Sinha then convinced the finance ministry (where he had previously been the joint secretary looking after capital markets) that UTI needed a strategic partner to help it to the next level. Madsen says negotiations started in August 2008, and continued throughout 2009. In that time, the two organisations got to know one another in depth, and started exchanging expertise and ideas. They closed the deal early this year.
UTI is a powerful brand. It has 10% of the Indian market. Cynics might say by buying a 26%stake in UTI, T. Rowe Price in effect bought a 2.6% share of the market. But Madsen insists it was much more than that.
“By our very nature, T. Rowe Price is not an acquisitive firm,” he says. “We have grown organically. That said, there are situations where working with a well-established partner makes better sense, as is the case in India where a deep local distribution platform like UTI’s is critical in order to be successful.”
T. Rowe Price also got access to UTI’s powerful platform for future sales of its overseas products to Indian investors.
Most investors in stocks and mutual funds live in India’s eight-to-ten biggest cities. But UTI has expanded beyond big urban centres and has 200 offices around the country. It says this is the largest distribution network of any fund management organisation.
“It gives a lot of stability to UTI and better retention of client assets, and it will become more useful as these areas grow wealthier and look to start investing more. UTI’s big footprint will benefit from that,” explains Madsen.
UTI also has global ambitions. There are plenty of expatriate Indians abroad who know its name and are potential customers. There are UTI offices in London, Singapore and the Middle East. With T. Rowe Price’s brand and global reach, the two organisations together hope to be able to guide more international money to UTI in India.
“Of course over time, we want to introduce our global capabilities to Indian investors, but that was not the first priority for us in this deal,” Madsen says. “Today, there are a limited number of international funds sold in India. Only half
of what the government has allowed has been taken up.”
That quota has been increasing over the past few years, but no new funds have been launched.
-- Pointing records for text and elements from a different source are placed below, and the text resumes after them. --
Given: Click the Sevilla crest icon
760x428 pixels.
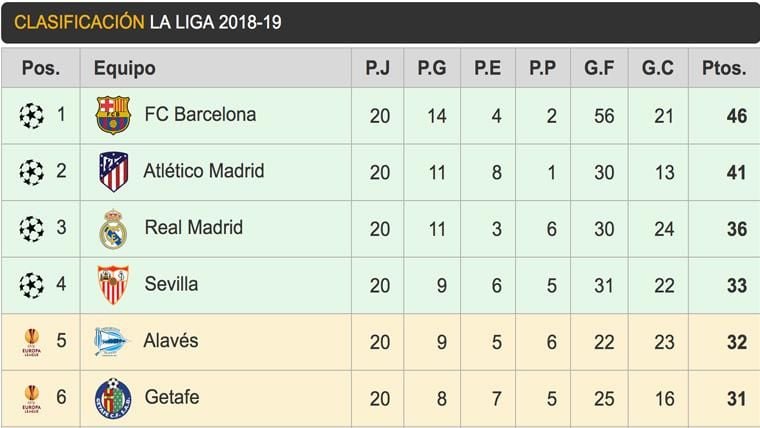Looking at the screenshot, I should [113, 285].
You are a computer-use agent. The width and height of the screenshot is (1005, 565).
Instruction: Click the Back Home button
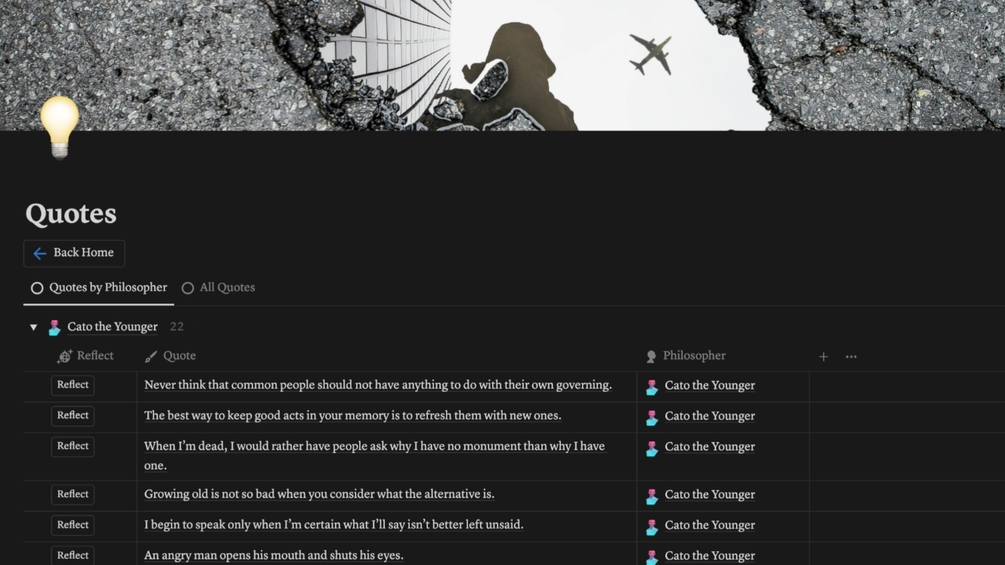coord(74,253)
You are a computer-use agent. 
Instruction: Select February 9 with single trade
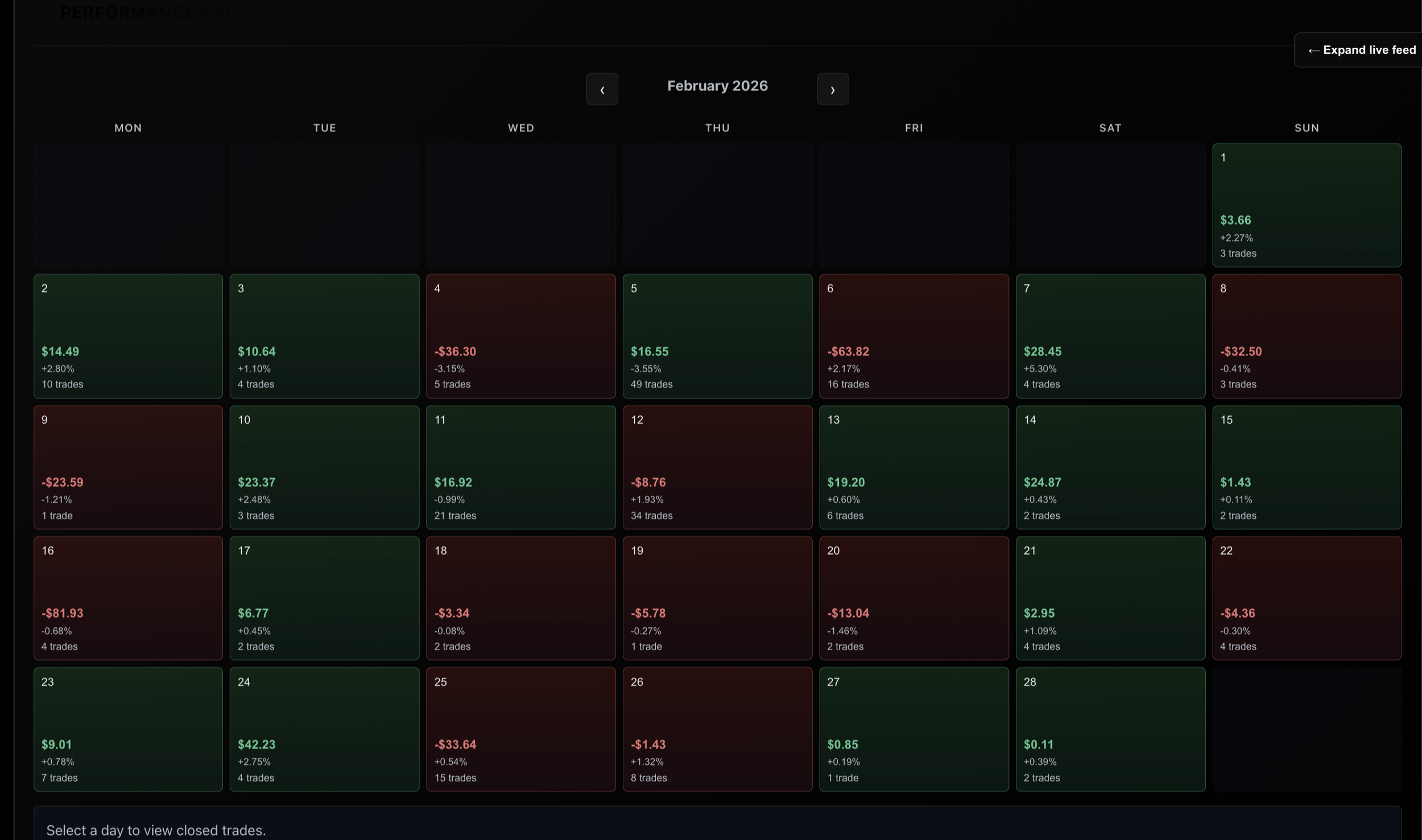coord(128,467)
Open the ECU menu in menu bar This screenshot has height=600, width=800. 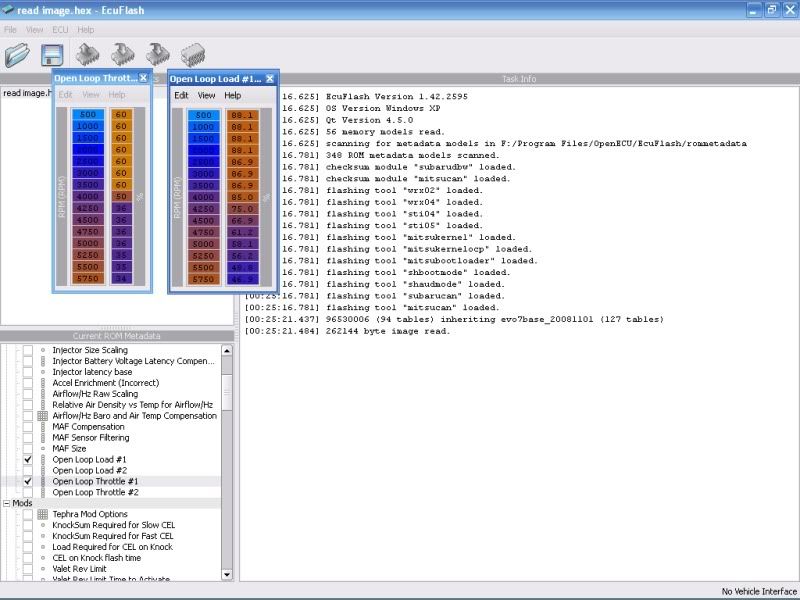coord(62,30)
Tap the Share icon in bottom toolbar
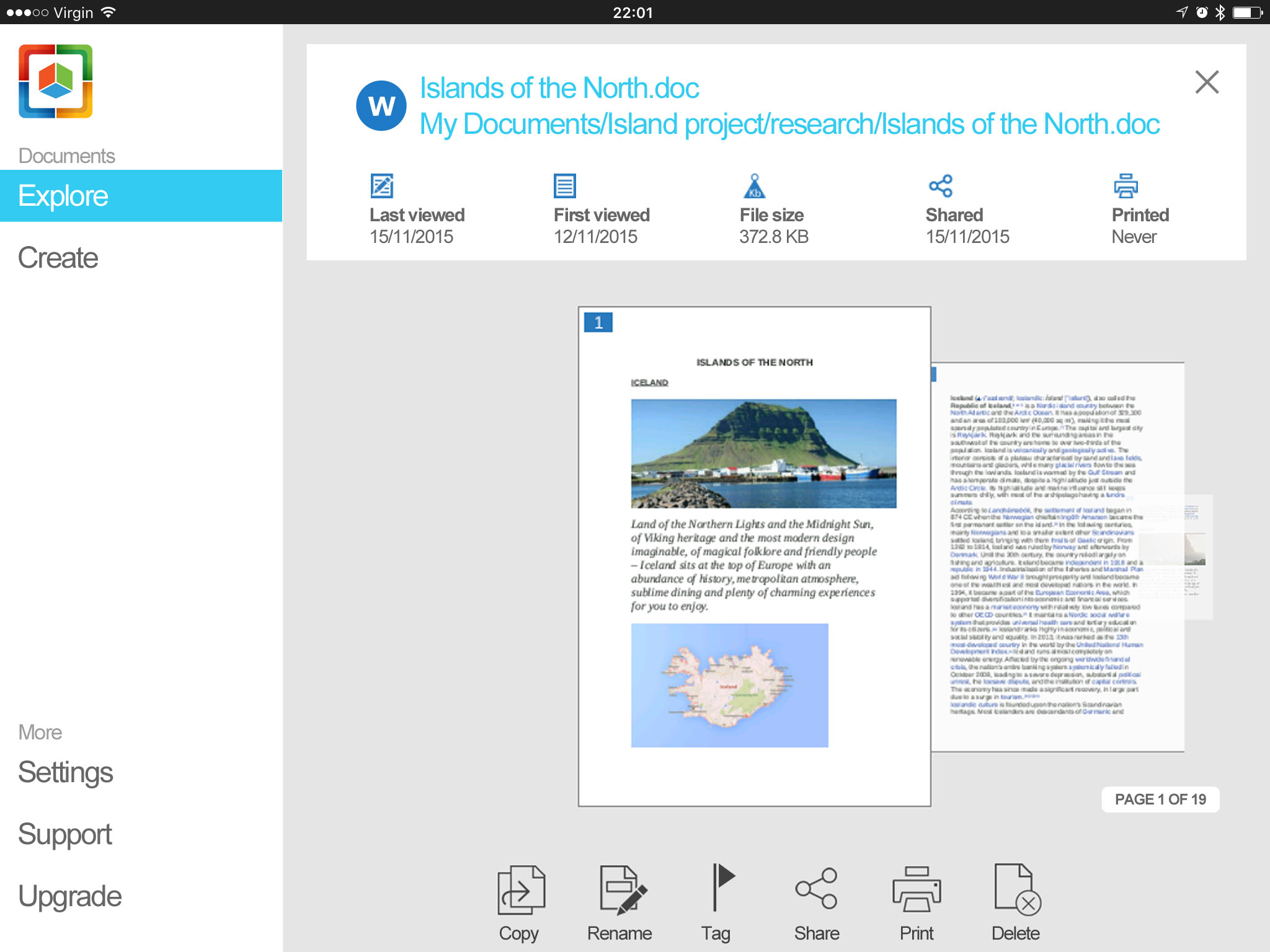 (816, 888)
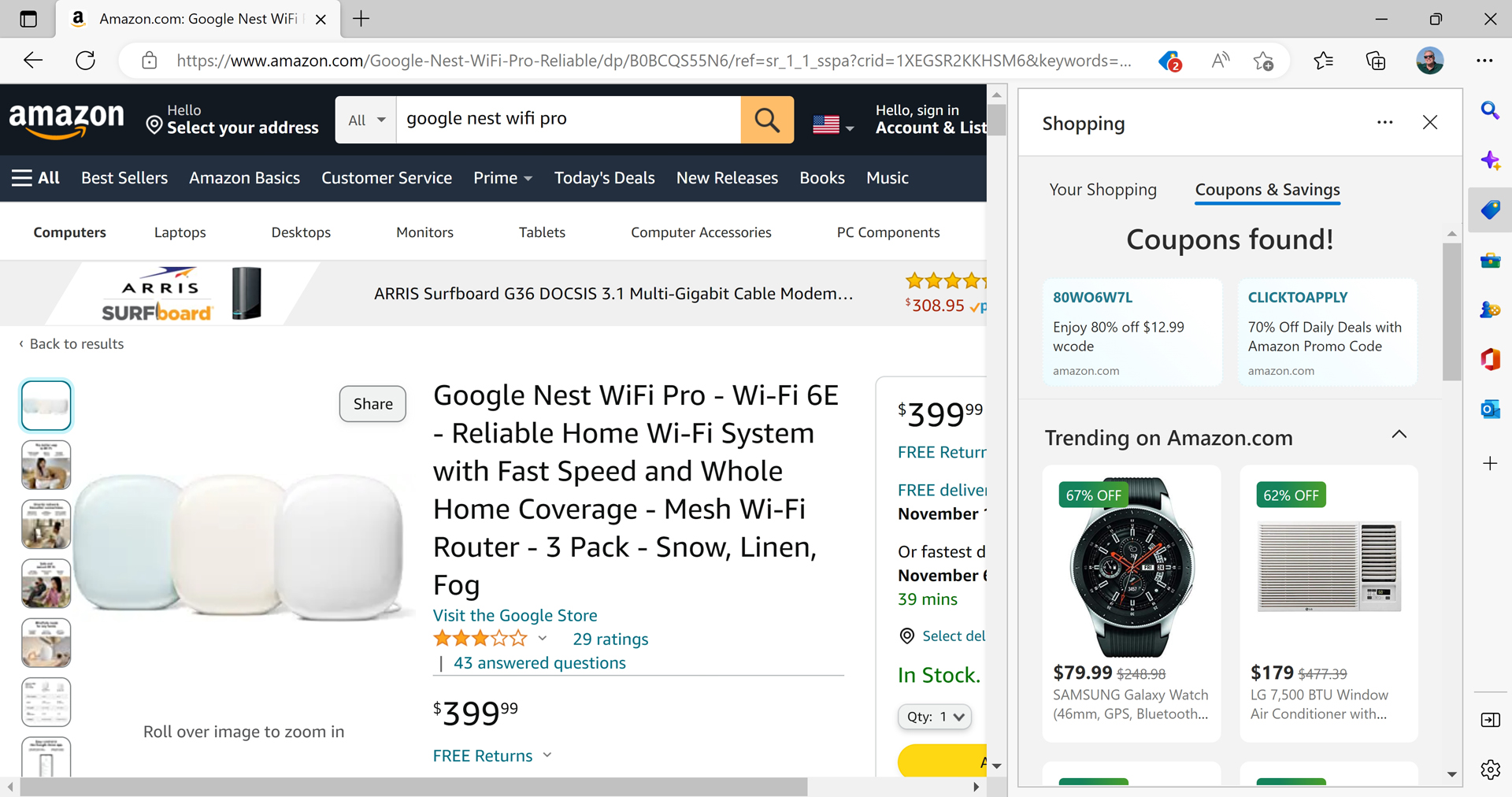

As Madsen admits, in the short term, the question is whether there is real interest from investors. India might be like China, where QDII funds are mainly investing back into China through Chinese companies listed in Hong Kong and elsewhere.
In the meantime, Madsen says the two firms are working with each other very well on multiple fronts. “There is good alignment, positive dialogueand much progress,” he says. “In fact, dozens of people within T. Rowe Price are interacting already with counterparts at UTI.”
All of UTI’s equity fund managers and analysts have already visited T. Rowe Price’s offices in Baltimore for training. Both organisations’ fixed income teams keep each other abreast of developments on the markets they cover.
“In addition to the investment side we are working with them in areas like distribution, technology, human resources, finance and marketing - all areas where UTI is able to draw on T. Rowe Price’s considerable expertise.”
Madsen himself and Jim Riepe, the retired vice-chairman of T. Rowe Price, have seats on the UTI board. UTI’s origins as a government body and history as a monopoly make it unique among Indian fund managers. T. Rowe Price has certainly completed a deal that will help to transform UTI, and its own presence in the Indian marketplace. But UTI’s competitors face an invigorated beast. They too may need foreign support to compete long-term.